DEINE AUFGABE -
Gib aus dem Forumstext über die Prostata-Operation die Passage von „Nach meinem ersten, von“ bis einschließlich „teilw., li. vollst.“ wortgetreu wieder.

TEXT ZUR ANALYSE -
________

Ja für mich ist die Sache gelaufen und ich wollte auch keine Absolution, sondern nur Eure Meinung, ob ich nicht doch zu vorschnell einer OP zugestimmt habe. Im übrigen war meine Ausgangslage ja wohl ein 7c wenn ich die Befunde richtig deute. Trotzdem war ich mir im nachhinein unsicher.
Nach all den Kommentaren scheine ich ja die richtige Entscheidung getroffen zu haben und jemand anderes schrieb mir persönlich , das mein Urologe und ich alles richtig gemacht haben in dem wir keine Zeit vergeudet und schnell entschieden haben. 
Aber Zweifel bleiben und deshalb kann mein Post auch eine Warnung sein sich nicht zu schnell zu irgendwelchen Behandlungen hinreissen zu lassen

----------


## Wolfram

Hallo Berema,

Nach meinem ersten, von keinem Erfolg gekrönten Versuch einen Beitrag zu schreiben, hier nun der zweite Anlauf:
Zunächst mal mein Krankheitsverlauf, der auch im Profil hinterlegt ist im Telegrammstil:

-Februar 2014 PSA 1,94
-Januar 2018 PSA 6,44 (Bestimmung auf eig. Wunsch)
-Überweisung zum Urologen,
-Mai 2018 PSA 8,3, Tastbefund pos., MRT, Biopsie, 12 Proben, 2 pos., zusätzlich Szintigramm und CD
-Zweitmeinug für Therapie beim Chefarzt Urologie Missio-Klinik Würzburg - Empfehlung Seeds
-Entscheidung mit behandelndem Urologen für OP
-RPE mit DaVinci August 2018 Uniklinikum Jena, Gleason-Score 7a=3+4, let. Nervenerhalt re. teilw., li. vollst.
-Sept./Okt. Reha in Bad Elster (sehr zu empfehlen)
-Nov. 2018 PSA 0, Lt. Urologen geheilt

Vom Alter einmal abgesehen, ich bin ja 14 Jahre älter, ähnelt sich doch der Verlauf unserer Krankheit sehr stark.
Die Kontinenz  war bereits kurz nach der Reha fast vollständig wiederhergestellt und bereitet keine Probleme mehr.
Allerdings mache ich auch die in der Reha erlenten Übungen regelmäßig.

Leider ist das bei der Potenz (noch) nicht der Fall. Die Hoffnung stirbt aber zuletzt.

________

BEREITGESTELLTES MATERIAL -
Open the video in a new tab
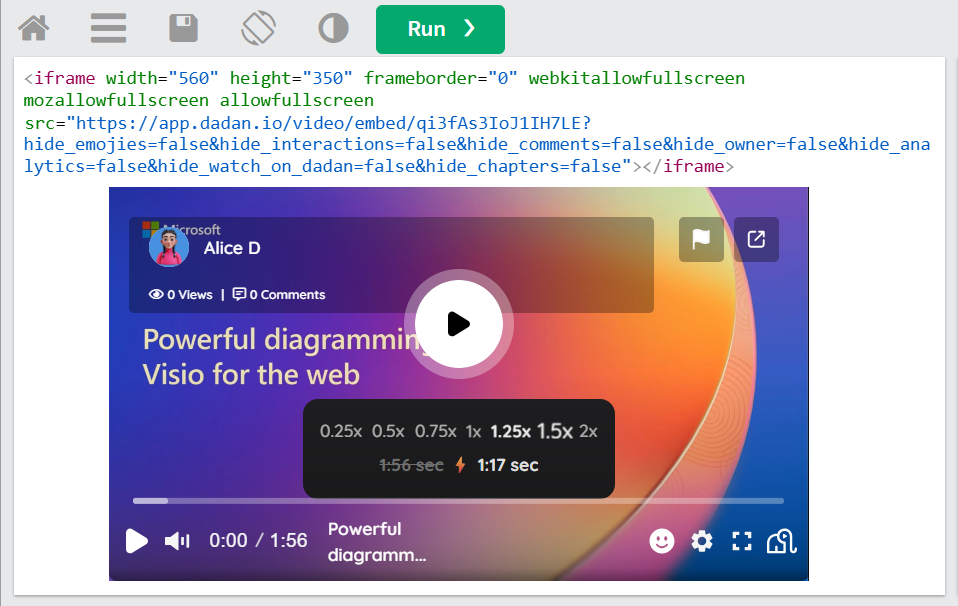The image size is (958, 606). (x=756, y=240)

________

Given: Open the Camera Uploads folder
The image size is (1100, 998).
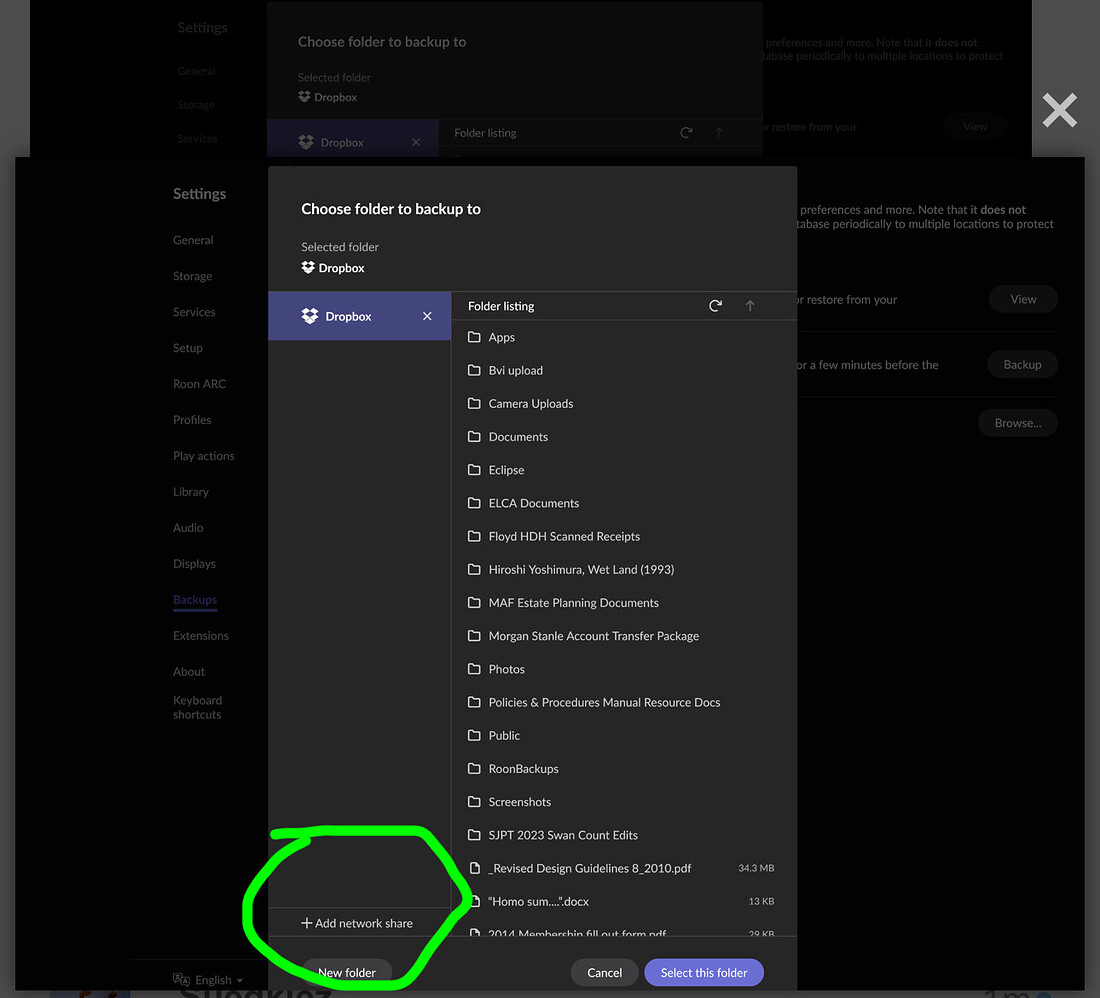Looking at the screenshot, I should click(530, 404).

________

MUSTERLÖSUNG -
Nach meinem ersten, von keinem Erfolg gekrönten Versuch einen Beitrag zu schreiben, hier nun der zweite Anlauf:
Zunächst mal mein Krankheitsverlauf, der auch im Profil hinterlegt ist im Telegrammstil:

-Februar 2014 PSA 1,94
-Januar 2018 PSA 6,44 (Bestimmung auf eig. Wunsch)
-Überweisung zum Urologen,
-Mai 2018 PSA 8,3, Tastbefund pos., MRT, Biopsie, 12 Proben, 2 pos., zusätzlich Szintigramm und CD
-Zweitmeinug für Therapie beim Chefarzt Urologie Missio-Klinik Würzburg - Empfehlung Seeds
-Entscheidung mit behandelndem Urologen für OP
-RPE mit DaVinci August 2018 Uniklinikum Jena, Gleason-Score 7a=3+4, let. Nervenerhalt re. teilw., li. vollst.